*WHAT YOU ARE ASKED TO DO*:
Reproduce every one of the records below word for word, leaving out the pictures.

**** TASK INPUT ****

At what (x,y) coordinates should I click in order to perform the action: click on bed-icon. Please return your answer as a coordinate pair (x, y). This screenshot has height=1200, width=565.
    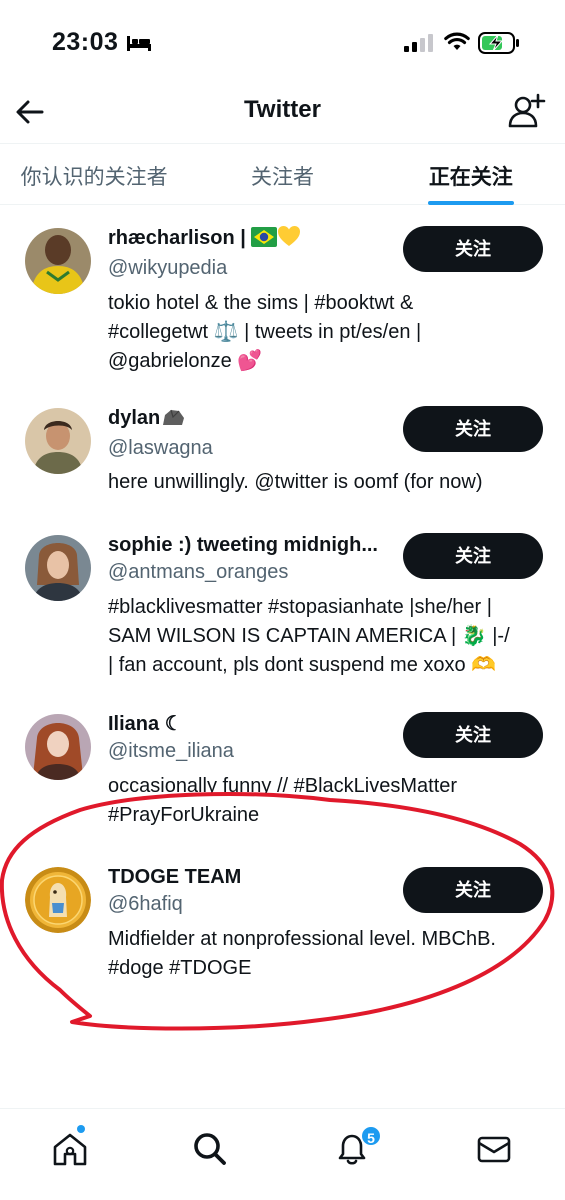
    Looking at the image, I should click on (139, 44).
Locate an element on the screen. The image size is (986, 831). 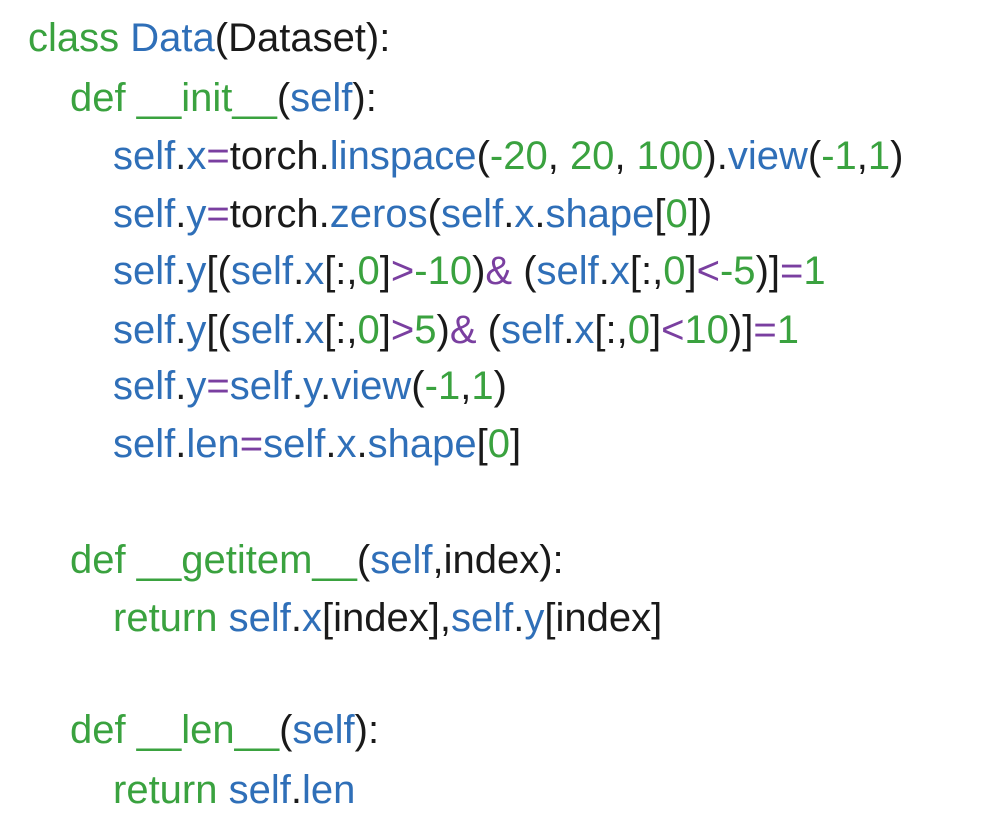
code-token: [index], is located at coordinates (386, 618).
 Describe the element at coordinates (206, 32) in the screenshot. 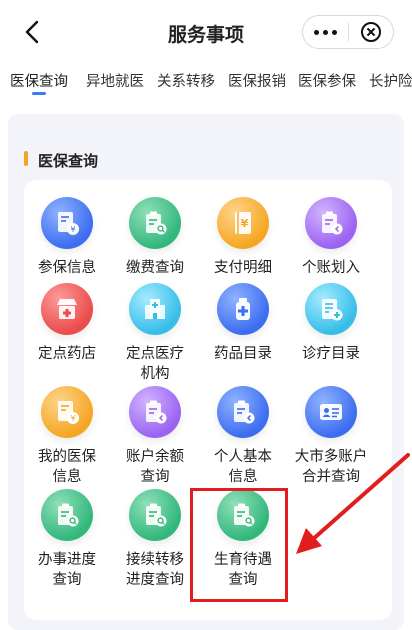

I see `top-nav-bar: 服务事项` at that location.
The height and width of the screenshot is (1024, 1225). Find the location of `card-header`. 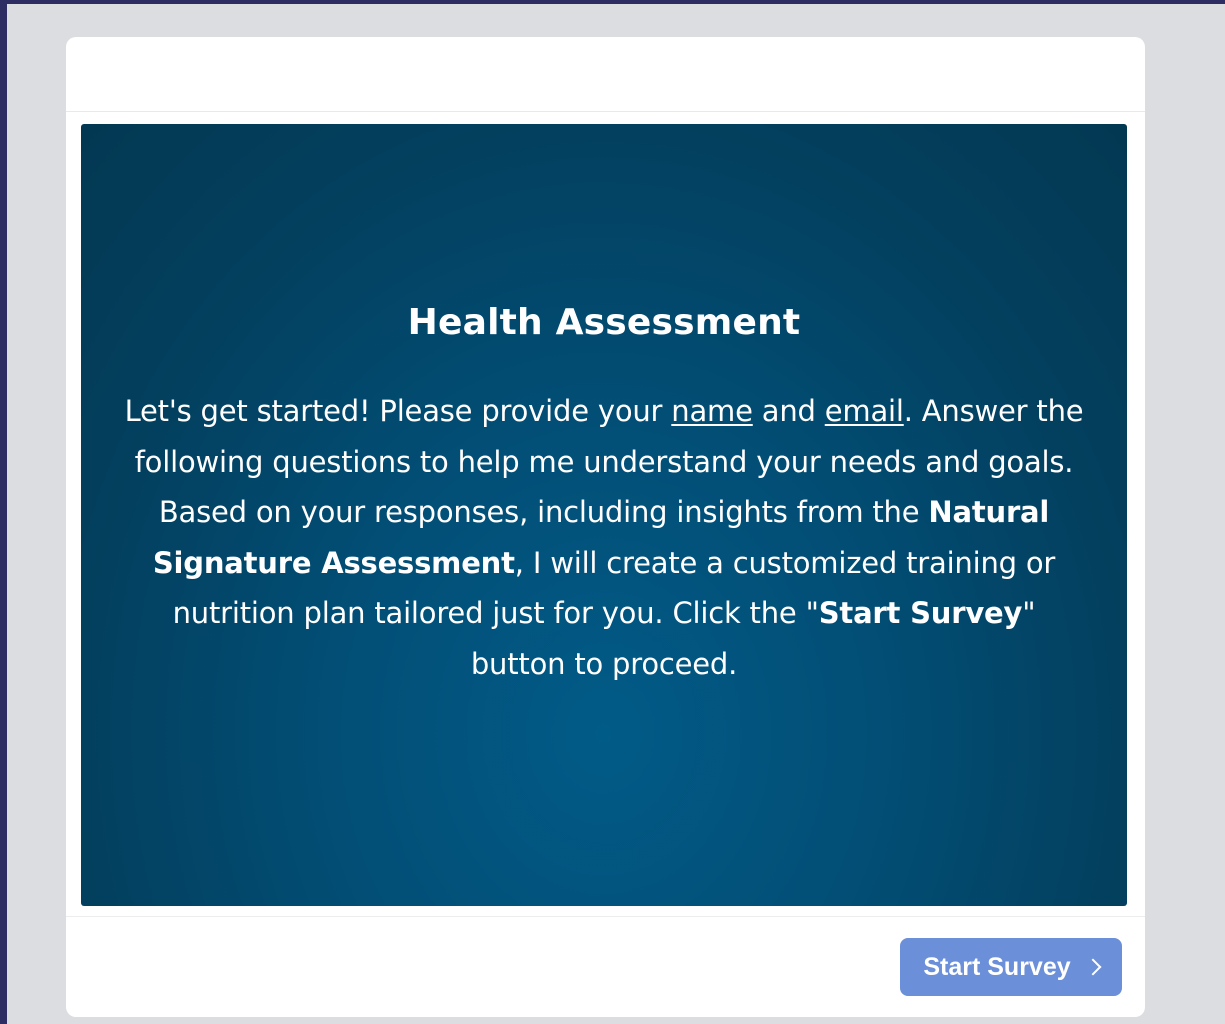

card-header is located at coordinates (606, 74).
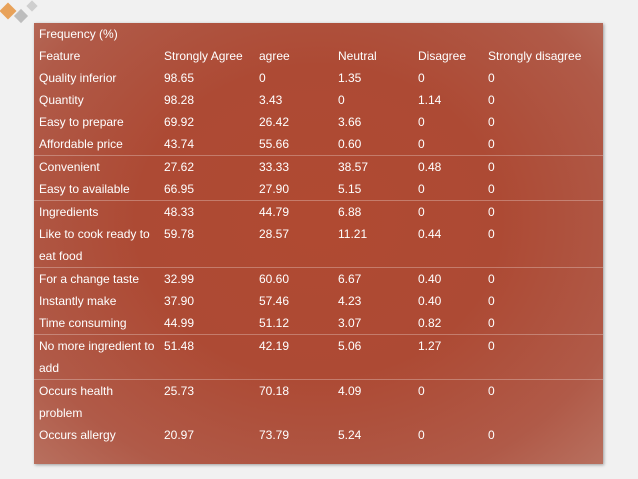 This screenshot has height=479, width=638. I want to click on table-row: Quality inferior 98.65 0 1.35 0 0, so click(318, 78).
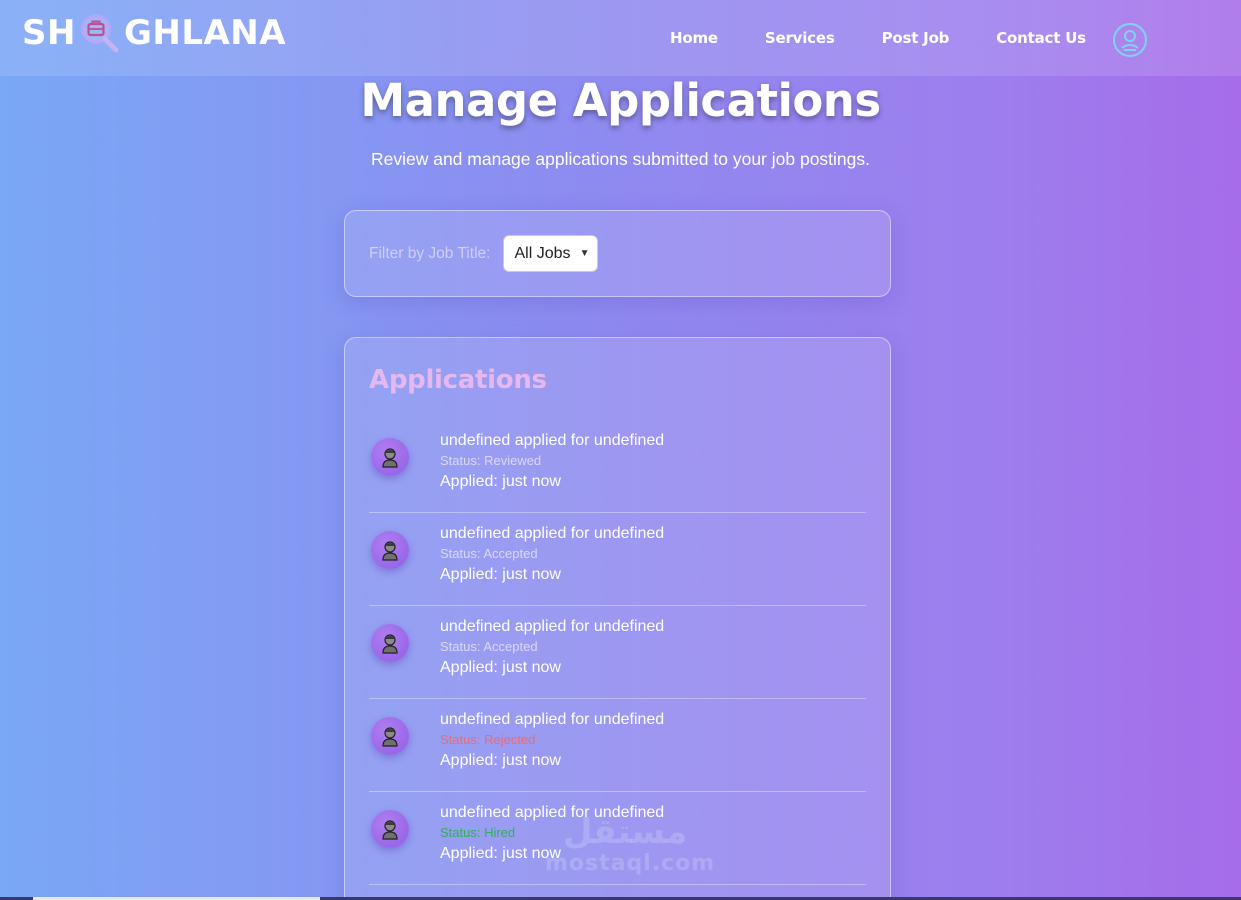 This screenshot has width=1241, height=900. I want to click on application-status: Status: Reviewed, so click(491, 460).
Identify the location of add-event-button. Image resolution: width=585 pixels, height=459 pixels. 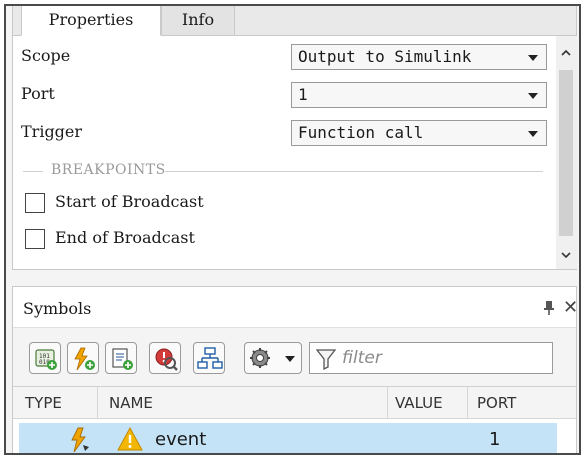
(83, 358).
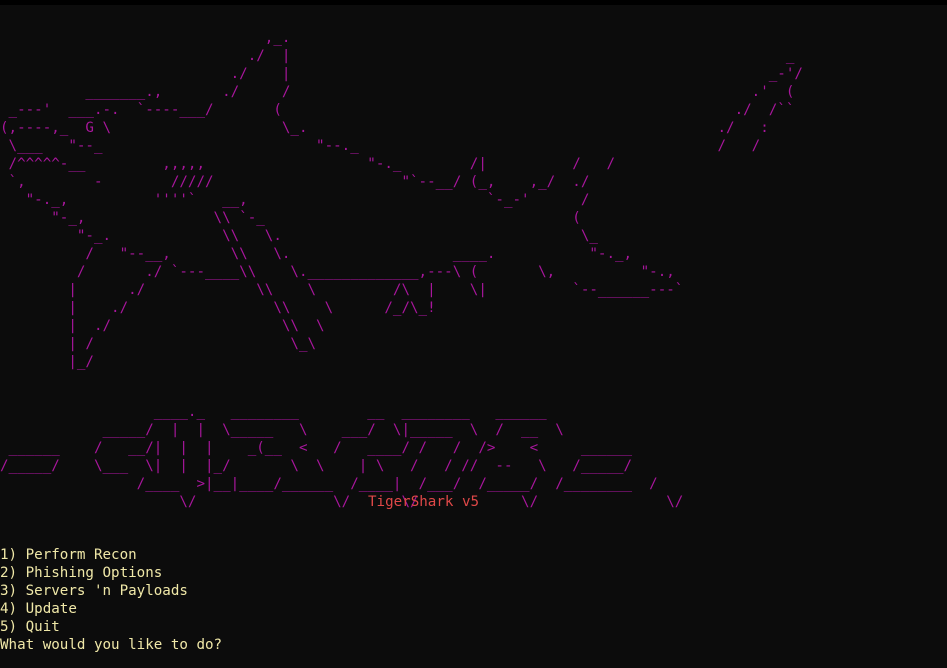  Describe the element at coordinates (111, 645) in the screenshot. I see `input-prompt: What would you like to do?` at that location.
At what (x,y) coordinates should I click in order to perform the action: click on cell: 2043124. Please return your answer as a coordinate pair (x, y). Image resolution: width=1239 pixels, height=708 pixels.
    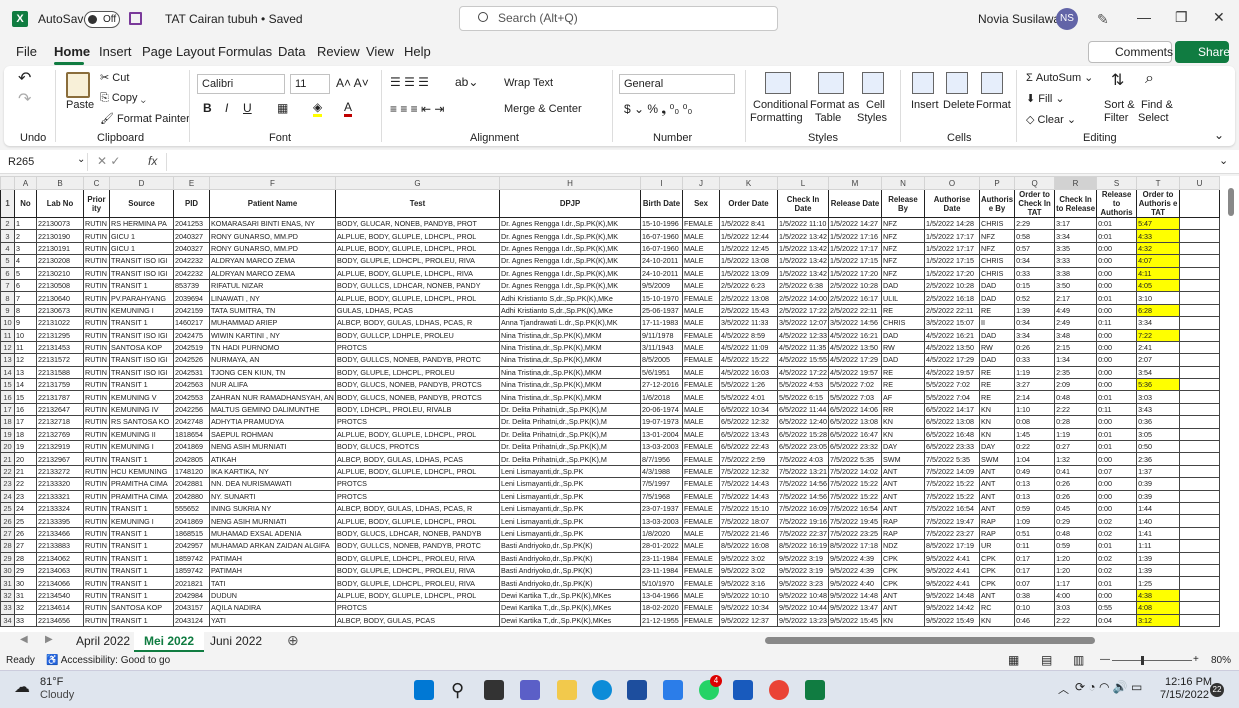
    Looking at the image, I should click on (192, 620).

****

*SOLUTION TO THE PROBLEM*:
At what (x,y) coordinates should I click in order to perform the action: click on bed-icon. Please return your answer as a coordinate pair (x, y). This screenshot has height=1200, width=565.
    Looking at the image, I should click on (139, 44).
Locate an element on the screen. The image size is (986, 831). 
code-token: [index], is located at coordinates (386, 618).
 Describe the element at coordinates (206, 32) in the screenshot. 

I see `top-nav-bar: 服务事项` at that location.
The height and width of the screenshot is (1024, 1225). Find the location of `card-header`. 

card-header is located at coordinates (606, 74).
 This screenshot has height=479, width=638. I want to click on table-row: Quality inferior 98.65 0 1.35 0 0, so click(318, 78).
 This screenshot has width=1241, height=900. I want to click on application-status: Status: Reviewed, so click(491, 460).
Identify the location of add-event-button. Image resolution: width=585 pixels, height=459 pixels. 
(83, 358).
  Describe the element at coordinates (111, 645) in the screenshot. I see `input-prompt: What would you like to do?` at that location.
At what (x,y) coordinates should I click in order to perform the action: click on cell: 2043124. Please return your answer as a coordinate pair (x, y). Image resolution: width=1239 pixels, height=708 pixels.
    Looking at the image, I should click on (192, 620).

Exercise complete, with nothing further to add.